Nascida na Áustria no virar da primeira metade do século XX, Elfriede Jelinek construiu uma obra literária destinada a agitar as águas da sociedade austríaca do pós-guerra, das suas idiossincrasias resultantes de uma comunidade marcada pelo peso da moral religiosa e pela ocupação nazi.
No seu documentário biográfico "Die Sprache von der Leine lassen" (algo como "The Language Unleashed"), Claudia Müller propõe-se a seguir cronologicamente o percurso de Jelinek para remeter a Áustria à catarse de se confrontar com o seu passado recente.
O carácter de Jelinek, satírico mais que sarcástico, manifesta-se desde a infância, desde logo na forma como escolhe a literatura como acto primário de transgressão, por oposição à música, arte a que se dedicava por imposição materna.
Após um início de sucesso enquanto poeta, Jelinek dedica-se à prosa, assumindo um corte estético relativamente à literatura dominante de então, colocando os protagonistas à mercê das circunstâncias e das vicissitudes do entorno social, negando o heroísmo do actor que controla o próprio destino.

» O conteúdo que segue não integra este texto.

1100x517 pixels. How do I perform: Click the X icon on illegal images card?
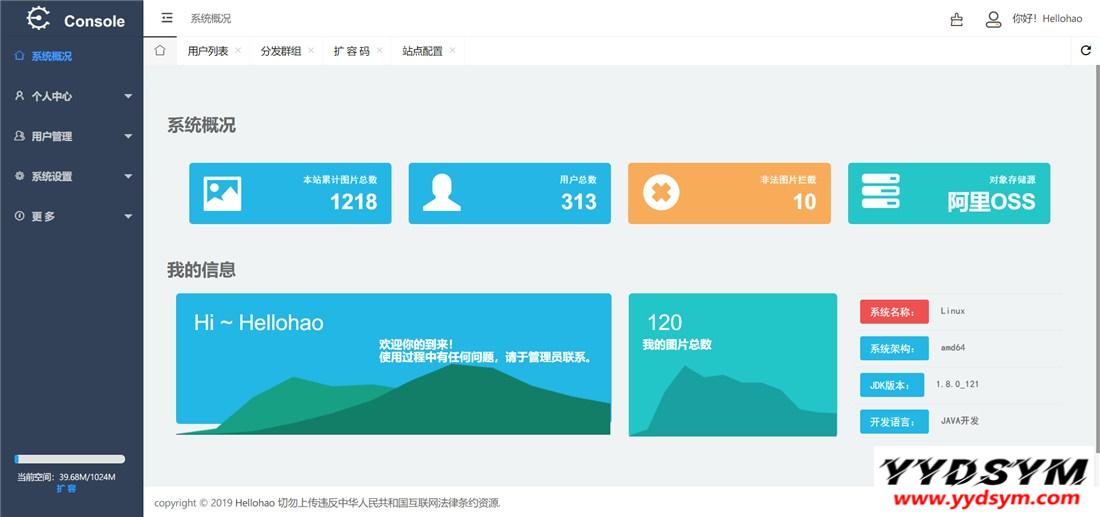(661, 193)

Esta particularidade, aliada à crueza e sarcasmo da sua prosa, torna-a numa artista tão inovadora quanto desconfortável. Curta era a distância entre a autora desconfortável e a autora maldita, estatuto que conquistou ao denunciar alguns dos maiores ídolos da cena artística vienense como colaboracionistas durante a ocupação nazi.
Esta vertente iconoclasta, numa autora já muito verbal na denúncia da normalização da violência sexual machista no seio da família tradicional, tornou-a numa figura controversa na cultura e sociedade austríacas.
A certa altura, durante o documentário, Elfriede manifesta esta mágoa, de ter sido considerada uma voz polémica e polarizada, o que significava que o seu discurso era, à partida, recebido com reservas.
Não deixa de ser surpreendente que Elfriede refira este ressentimento, ela que sempre pareceu tão à vontade na contramão.
Elfriede Jelinek venceu o prémio Nobel da Literatura em 2004.